A few weeks ago I found myself in the peculiar position of reading A Promised Land alongside The Handmaid's Tale (in anticipation of the next season, which is taking aeons to air in the UK). The simultaneous reading is habitual, which you would know if you followed my Bookstagram account (plug intended). But the literary combination was curious.
While I don't intend to compare two genres so distinct, the dichotomy between them has been playing on my mind ever since. How they articulate two competing visions of a nation, one believing in the best that it has to offer as it introspects on its past and the other conceiving its most dystopian future.
Funnily enough, I find this conflict evocative of my own sense of nationalism, which started out fiercely optimistic, but has tempered along the way. But more pronounced than my waning idealism is the detachment with which I now regard the state of political affairs in my home country.
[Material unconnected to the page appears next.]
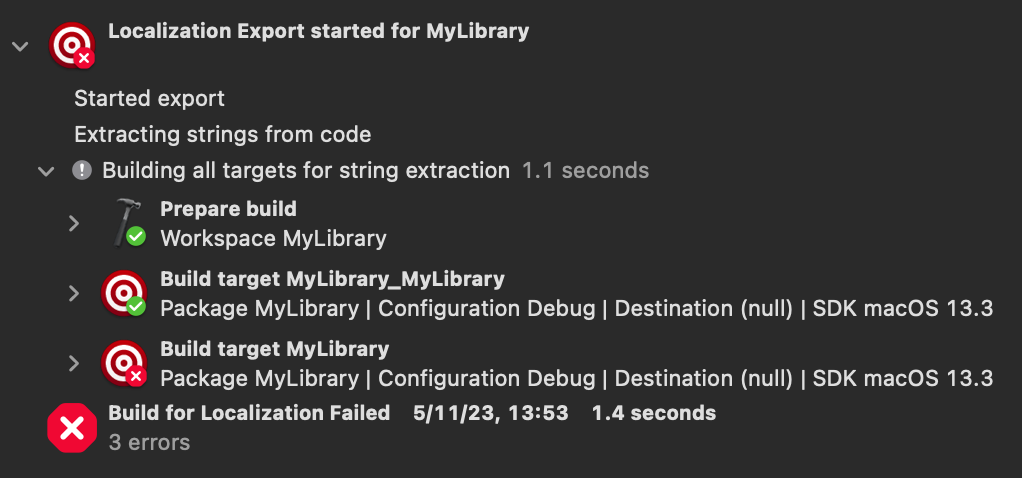Collapse Building all targets for string extraction

point(45,171)
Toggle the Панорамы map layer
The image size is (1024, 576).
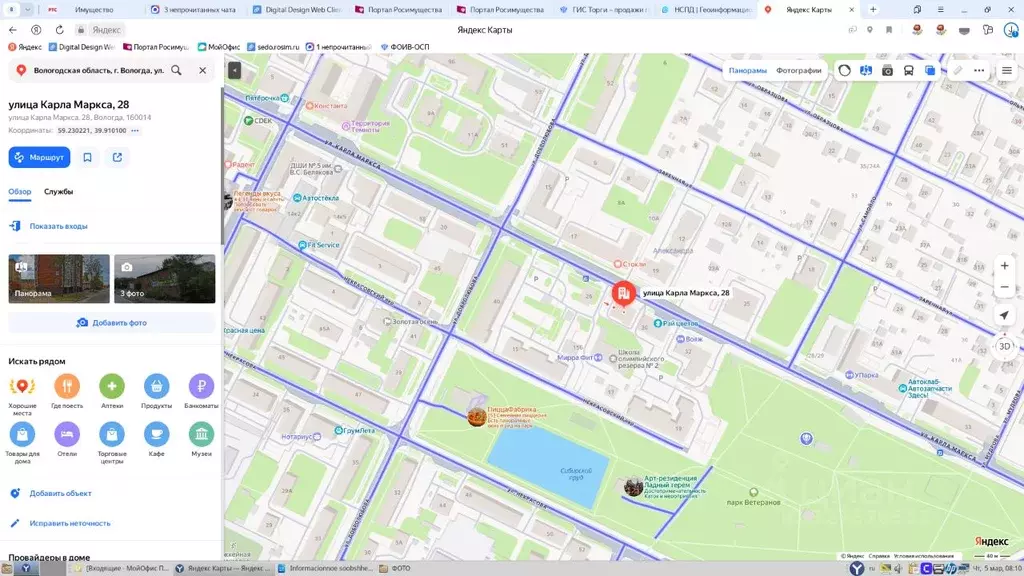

The fact is that my newfound realism is not grounded in a grasp of daily realities, but an ambivalence and even apathy toward them.
This drift is one that I am still trying to make sense of, reconciling that I now embody the same diaspora values that I once so successfully desisted from despite several stints of living outside my homeland. But even as someone with the peripheral political opinion of an emigrant, it is hard to ignore how de-intellectualized our discourse has become. That my rant about the foreign hand trope enjoys continued relevance almost six months later and the very premise of our most recent humanitarian debacle is up for legal contention are only the latest exhibits of a more disturbing trend.
Of course this is not to suggest that my sentiments lie solely with camp Gilead (for the uninitiated, that's a Handmaid's Tale reference to America's fictional totalitarian future). My musings, after all, began with two contrasting imaginations, a duality that I intend to continue entertaining. For like Obama, there are possibilities of India that I am not yet ready to abandon. And in a country as complex, perhaps hope itself is the ability to imagine plural worlds, no matter how disparate or divergent.
Happy reading, reflecting and bearing with my musings.